Suppose a dataframe with a column of company names:
namelist = ['canadian pacific railway',
'nestlé canada',
'nestlé',
'chicken farmers of canada',
'cenovus energy',
'merck frosst canada',
'food banks canada',
'canadian fertilizer institute',
'balanceco',
'bell textron canada',
'safran landing systems canada',
'airbus canada',
'airbus',
'investment counsel association of canada',
'teck resources',
'fertilizer canada',
'engineers canada',
'google',
'google canada']
s = pd.Series(namelist)
I would like to isolate all rows of company names that are duplicated, whether or not they contain the word "canada". In this example, the filtered column should contain:
'nestlé canada'
'nestlé'
'airbus canada'
'airbus'
'google'
'google canada'
The goal is to standardize the names to a single form.

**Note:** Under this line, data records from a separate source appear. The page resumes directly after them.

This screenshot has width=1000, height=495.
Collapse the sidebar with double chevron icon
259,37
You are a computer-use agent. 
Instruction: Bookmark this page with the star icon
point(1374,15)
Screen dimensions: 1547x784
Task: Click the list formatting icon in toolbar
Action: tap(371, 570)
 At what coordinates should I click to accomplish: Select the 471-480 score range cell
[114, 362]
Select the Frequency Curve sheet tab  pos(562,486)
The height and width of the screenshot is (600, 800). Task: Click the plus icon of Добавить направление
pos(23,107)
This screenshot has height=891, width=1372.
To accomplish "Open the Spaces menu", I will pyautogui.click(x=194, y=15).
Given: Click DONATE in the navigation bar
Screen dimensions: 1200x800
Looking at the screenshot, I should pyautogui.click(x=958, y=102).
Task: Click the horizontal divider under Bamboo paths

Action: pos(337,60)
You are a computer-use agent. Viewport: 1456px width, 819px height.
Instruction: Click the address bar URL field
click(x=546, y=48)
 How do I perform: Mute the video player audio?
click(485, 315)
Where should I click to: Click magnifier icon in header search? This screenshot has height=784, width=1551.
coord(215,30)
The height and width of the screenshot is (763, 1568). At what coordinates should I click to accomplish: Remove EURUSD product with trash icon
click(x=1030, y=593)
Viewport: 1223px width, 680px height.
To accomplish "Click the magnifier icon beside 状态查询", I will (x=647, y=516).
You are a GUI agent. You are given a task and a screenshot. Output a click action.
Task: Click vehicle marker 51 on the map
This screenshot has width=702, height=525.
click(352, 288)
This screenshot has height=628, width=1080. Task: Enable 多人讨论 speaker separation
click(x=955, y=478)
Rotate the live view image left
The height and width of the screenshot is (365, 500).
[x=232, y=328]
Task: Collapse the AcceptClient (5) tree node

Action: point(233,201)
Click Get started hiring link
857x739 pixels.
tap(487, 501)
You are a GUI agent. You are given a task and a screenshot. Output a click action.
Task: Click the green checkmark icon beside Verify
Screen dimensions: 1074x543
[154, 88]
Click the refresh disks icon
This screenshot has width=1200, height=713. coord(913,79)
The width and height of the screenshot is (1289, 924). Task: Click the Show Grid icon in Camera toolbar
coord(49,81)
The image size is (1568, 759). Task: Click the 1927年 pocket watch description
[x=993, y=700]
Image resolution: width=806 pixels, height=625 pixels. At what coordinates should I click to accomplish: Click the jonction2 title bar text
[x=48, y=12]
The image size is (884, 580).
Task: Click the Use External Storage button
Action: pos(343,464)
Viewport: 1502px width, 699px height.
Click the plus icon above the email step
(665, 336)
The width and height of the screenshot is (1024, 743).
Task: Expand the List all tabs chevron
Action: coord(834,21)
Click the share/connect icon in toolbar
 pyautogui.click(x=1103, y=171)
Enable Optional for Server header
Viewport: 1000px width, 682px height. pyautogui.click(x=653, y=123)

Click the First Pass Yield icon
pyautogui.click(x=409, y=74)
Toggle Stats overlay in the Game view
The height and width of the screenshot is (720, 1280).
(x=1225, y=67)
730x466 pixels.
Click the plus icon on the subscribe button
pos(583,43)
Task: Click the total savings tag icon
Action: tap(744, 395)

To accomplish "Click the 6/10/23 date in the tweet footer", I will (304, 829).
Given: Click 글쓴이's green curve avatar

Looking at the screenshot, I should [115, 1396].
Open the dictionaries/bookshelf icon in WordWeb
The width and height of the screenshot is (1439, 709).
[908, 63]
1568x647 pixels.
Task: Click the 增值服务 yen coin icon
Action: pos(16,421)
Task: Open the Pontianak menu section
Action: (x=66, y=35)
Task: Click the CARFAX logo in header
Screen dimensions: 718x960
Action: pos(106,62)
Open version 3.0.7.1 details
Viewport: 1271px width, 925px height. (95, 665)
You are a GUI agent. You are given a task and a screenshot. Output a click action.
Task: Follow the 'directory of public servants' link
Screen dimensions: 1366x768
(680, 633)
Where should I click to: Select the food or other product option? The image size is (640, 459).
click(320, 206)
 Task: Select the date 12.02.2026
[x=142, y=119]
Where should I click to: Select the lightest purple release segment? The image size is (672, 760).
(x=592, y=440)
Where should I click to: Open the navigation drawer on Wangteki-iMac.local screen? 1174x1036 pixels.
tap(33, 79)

I can't wholesale remove the word because the are other company names that that word I want to preserve, like "fertilizer canada" and "engineers canada".
Is there a regex pattern or another clever way to get this?
CodePudding user response:
You can replace the trailing "canada" and then use duplicated
to construct a Boolean mask to get the values from the original Series. (With keep=False
, all duplicates are marked as True
.)
s[s.str.replace(' canada$', '').duplicated(keep=False)]
CodePudding user response:
s[s.str.replace('\s*canada\s*', '', regex=True).duplicated(keep=False)]
Output:
1 nestlé canada
2 nestlé
10 airbus canada
11 airbus
16 google
17 google canada
dtype: object